A short list, chosen for durability. Each link is a specific next step, not a generic “learn more.”

  • The Illustrated Transformer by Jay Alammar. The single best visual treatment of multi-head attention on the public web. Where this lesson keeps the math minimal, Alammar shows the actual matrix multiplications side by side, and the “Why are heads important?” section spells out the same intuition with diagrams. Read it after this lesson if you want to see every matrix shape drawn out.

  • The Annotated Transformer from Harvard NLP. Section “Multi-head attention” reproduces the multi-head implementation in PyTorch alongside the original paper’s text. The clearest path from the formula in this lesson to the actual code that runs in production transformers.

  • BertViz by Jesse Vig. An interactive tool that visualizes attention weights per head in real transformer models. Open it on a sentence and click through individual heads. Some will attend to recognizable patterns; most will not. Useful as the empirical companion to the lesson’s hedged claim about head interpretability.

  • 3Blue1Brown’s transformer series. Grant Sanderson’s animations cover attention and multi-head with the rigor you would expect; episode 6 in particular shows multiple heads attending to different patterns in the same sentence. Watch after reading this lesson for the geometric intuition.

  • Stanford CME 295 cheatsheet by the Amidi twins. MIT-licensed. Useful as a single-page recall sheet right before the next lesson on the full transformer block; the architecture diagram puts multi-head in context with the rest of the layer.

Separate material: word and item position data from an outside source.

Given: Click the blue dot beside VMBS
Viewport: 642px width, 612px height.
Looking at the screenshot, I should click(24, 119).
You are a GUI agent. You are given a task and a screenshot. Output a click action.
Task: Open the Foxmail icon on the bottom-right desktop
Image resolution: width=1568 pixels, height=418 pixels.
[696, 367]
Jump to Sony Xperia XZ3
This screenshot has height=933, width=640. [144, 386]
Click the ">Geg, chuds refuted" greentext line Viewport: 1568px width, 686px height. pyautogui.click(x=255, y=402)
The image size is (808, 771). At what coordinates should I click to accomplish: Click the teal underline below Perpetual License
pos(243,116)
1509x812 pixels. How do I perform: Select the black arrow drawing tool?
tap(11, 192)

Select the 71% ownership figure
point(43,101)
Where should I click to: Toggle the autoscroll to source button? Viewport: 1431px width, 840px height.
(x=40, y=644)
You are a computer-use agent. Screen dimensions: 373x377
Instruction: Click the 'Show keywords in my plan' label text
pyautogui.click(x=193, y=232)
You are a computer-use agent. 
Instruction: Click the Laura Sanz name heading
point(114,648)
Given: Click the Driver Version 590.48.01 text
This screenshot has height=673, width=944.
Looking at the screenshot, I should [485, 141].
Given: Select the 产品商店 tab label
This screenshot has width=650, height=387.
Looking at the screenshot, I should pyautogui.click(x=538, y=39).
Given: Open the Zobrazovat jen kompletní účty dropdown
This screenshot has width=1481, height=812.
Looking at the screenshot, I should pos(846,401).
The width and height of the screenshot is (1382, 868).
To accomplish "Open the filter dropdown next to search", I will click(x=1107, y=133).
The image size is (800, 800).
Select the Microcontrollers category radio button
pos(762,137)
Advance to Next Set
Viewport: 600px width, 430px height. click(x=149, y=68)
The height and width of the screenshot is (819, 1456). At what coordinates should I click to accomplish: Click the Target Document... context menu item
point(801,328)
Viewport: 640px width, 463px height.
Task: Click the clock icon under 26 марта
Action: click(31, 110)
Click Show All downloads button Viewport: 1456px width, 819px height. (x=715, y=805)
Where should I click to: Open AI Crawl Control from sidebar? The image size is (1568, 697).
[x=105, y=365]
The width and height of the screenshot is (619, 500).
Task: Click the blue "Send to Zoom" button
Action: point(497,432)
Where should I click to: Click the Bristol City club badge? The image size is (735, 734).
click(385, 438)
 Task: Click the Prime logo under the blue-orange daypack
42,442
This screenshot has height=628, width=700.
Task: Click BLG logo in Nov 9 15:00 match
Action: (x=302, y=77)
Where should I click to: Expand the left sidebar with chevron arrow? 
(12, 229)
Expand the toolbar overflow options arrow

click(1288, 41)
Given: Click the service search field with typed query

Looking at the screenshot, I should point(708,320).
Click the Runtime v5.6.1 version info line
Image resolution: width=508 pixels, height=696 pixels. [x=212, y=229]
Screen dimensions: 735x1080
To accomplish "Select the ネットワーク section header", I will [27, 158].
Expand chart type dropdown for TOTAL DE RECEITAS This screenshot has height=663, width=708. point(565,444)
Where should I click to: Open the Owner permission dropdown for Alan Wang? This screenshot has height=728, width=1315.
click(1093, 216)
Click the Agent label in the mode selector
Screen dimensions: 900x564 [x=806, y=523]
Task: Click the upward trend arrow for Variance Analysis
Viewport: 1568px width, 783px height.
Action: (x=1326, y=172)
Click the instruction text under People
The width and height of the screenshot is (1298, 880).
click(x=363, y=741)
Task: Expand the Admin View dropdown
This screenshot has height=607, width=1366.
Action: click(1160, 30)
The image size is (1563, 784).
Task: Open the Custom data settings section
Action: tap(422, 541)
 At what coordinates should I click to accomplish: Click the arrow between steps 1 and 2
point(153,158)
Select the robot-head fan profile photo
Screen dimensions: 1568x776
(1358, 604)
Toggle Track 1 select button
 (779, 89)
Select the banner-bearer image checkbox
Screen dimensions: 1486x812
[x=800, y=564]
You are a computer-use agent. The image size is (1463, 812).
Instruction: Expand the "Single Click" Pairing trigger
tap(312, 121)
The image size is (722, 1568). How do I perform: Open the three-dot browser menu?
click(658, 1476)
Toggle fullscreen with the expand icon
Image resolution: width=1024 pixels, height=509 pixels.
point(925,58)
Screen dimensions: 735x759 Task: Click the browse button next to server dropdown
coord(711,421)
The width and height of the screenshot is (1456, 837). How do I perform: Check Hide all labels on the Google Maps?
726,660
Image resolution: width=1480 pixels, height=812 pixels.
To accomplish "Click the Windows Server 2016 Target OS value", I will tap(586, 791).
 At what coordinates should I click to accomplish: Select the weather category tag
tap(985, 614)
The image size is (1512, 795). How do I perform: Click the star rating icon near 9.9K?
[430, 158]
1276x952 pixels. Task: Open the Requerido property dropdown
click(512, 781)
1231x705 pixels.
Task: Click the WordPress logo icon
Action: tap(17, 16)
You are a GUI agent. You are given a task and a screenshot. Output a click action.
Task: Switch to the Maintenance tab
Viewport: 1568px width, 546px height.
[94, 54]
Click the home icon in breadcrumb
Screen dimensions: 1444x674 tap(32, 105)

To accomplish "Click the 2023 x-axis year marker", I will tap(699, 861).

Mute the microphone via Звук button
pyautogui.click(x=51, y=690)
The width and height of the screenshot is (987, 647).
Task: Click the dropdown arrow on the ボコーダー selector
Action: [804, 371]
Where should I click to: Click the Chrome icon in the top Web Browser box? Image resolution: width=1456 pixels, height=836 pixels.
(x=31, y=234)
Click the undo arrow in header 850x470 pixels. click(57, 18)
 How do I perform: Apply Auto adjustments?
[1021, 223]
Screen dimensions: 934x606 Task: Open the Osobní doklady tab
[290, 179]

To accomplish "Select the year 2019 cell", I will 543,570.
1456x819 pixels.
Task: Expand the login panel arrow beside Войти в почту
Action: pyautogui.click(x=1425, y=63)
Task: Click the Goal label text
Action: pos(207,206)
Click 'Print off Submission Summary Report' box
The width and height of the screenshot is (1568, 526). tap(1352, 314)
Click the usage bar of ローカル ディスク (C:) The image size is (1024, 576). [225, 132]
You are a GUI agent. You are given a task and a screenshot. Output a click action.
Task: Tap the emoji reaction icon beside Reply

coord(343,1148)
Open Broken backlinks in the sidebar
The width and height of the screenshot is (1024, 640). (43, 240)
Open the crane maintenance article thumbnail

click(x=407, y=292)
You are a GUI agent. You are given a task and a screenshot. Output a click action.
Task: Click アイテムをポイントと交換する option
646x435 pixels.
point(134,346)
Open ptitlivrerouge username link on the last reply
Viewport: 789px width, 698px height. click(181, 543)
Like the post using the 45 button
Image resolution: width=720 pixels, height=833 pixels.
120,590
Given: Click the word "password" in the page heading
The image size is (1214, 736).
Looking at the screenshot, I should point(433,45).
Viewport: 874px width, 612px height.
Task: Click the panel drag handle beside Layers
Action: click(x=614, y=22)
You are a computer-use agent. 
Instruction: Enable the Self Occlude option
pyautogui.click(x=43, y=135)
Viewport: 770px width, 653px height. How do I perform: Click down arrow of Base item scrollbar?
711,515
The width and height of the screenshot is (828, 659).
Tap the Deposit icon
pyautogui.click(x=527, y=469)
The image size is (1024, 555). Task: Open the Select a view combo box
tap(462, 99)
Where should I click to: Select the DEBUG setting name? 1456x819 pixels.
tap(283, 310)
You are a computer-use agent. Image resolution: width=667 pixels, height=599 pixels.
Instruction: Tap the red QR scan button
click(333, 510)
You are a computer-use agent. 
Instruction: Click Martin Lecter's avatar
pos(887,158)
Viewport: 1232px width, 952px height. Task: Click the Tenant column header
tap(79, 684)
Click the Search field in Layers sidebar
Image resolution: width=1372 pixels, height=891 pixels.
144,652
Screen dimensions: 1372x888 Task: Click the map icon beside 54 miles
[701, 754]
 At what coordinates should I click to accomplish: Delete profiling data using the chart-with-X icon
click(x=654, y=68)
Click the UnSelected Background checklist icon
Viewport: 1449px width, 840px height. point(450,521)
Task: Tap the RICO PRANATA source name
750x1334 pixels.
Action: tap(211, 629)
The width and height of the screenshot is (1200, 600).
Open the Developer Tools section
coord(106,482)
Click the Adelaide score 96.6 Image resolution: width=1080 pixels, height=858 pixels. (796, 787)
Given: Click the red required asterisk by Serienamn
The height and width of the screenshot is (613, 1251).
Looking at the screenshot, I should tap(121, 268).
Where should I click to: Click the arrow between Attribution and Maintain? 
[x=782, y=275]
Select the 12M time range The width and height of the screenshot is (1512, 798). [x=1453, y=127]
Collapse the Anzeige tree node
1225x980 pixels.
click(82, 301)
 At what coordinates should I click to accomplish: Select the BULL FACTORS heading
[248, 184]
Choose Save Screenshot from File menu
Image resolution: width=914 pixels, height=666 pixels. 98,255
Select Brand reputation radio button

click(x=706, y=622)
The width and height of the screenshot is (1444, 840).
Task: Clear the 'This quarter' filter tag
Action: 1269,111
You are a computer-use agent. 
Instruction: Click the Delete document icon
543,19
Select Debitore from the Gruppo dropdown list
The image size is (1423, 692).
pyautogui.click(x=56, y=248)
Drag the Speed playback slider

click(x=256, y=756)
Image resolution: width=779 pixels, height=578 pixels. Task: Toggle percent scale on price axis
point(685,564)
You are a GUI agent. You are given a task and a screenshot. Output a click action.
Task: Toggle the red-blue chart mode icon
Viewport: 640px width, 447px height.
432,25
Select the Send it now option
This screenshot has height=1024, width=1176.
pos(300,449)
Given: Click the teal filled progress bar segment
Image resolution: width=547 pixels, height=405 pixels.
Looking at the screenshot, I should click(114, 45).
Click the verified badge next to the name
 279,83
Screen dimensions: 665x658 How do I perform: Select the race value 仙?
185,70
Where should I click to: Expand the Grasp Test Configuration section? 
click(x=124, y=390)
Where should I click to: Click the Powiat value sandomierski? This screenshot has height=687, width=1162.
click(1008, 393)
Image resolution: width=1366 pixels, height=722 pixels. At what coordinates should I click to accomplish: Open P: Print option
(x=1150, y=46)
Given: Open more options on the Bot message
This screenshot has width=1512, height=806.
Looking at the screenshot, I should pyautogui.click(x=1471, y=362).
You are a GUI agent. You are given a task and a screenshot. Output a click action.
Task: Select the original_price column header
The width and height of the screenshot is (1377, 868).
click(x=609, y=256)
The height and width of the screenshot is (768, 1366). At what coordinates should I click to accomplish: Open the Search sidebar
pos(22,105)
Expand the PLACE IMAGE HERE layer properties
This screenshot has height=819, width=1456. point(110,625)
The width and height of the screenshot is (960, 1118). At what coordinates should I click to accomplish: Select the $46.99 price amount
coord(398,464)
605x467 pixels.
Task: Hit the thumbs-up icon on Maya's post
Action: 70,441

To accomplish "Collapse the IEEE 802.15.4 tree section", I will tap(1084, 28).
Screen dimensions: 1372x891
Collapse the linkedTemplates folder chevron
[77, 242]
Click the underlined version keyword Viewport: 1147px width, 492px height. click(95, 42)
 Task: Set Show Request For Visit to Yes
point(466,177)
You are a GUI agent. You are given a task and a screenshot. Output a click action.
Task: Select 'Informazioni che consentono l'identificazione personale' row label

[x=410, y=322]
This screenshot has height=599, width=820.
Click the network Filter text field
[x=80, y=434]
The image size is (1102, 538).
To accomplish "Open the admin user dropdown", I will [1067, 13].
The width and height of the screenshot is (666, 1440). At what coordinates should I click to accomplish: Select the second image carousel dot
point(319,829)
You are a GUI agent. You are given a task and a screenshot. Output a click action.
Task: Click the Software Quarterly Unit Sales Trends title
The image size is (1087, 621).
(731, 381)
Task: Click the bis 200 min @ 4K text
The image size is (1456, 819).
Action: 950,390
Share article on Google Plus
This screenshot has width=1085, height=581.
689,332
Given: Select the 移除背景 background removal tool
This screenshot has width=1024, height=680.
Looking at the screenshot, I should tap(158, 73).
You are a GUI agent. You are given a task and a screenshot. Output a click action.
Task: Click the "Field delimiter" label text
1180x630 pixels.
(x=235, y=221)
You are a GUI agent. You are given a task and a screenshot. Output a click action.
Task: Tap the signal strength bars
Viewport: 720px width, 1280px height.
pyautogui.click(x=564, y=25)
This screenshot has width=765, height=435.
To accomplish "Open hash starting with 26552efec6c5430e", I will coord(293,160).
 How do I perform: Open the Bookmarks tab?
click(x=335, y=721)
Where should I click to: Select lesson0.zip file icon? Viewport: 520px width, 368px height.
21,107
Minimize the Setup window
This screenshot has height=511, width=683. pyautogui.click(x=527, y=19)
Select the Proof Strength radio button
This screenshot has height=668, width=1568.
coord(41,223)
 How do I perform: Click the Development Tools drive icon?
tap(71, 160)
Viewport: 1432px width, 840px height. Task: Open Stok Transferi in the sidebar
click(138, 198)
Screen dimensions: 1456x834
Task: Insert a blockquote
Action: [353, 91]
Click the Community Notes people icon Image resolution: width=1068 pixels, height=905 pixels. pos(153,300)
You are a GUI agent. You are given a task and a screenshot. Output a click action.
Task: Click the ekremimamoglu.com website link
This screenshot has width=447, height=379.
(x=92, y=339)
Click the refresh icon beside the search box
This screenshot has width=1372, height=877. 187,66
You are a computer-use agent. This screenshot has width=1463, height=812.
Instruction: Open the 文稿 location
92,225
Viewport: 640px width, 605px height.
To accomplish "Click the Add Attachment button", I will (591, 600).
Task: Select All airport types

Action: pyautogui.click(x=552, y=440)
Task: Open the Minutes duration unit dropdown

Topics that build on or sit beside this one.

  • The full transformer block. The next lesson in this Stanford-adapted course. Once multi-head attention is in your head, the full block (attention + feed-forward + residual connections + layer normalization + position information) is what wraps around it to make a complete transformer layer.

  • Head interpretability research. Whether individual heads correspond to human-readable functions (syntax, coreference, etc.) is an active and unresolved question. The canonical entry point is “Are Sixteen Heads Really Better than One?” (Michel et al. 2019), the paper that showed most heads can be pruned without much performance loss. Read it for the empirical case behind this lesson’s hedged stance on head interpretability.

  • Inference-cost optimizations: MQA and GQA. When you read about a recent open-source model architecture and the model card lists num_key_value_heads smaller than num_attention_heads, that is MQA or GQA in action. The two foundational papers below are the reference.

The primary sources for the mechanism this lesson covers.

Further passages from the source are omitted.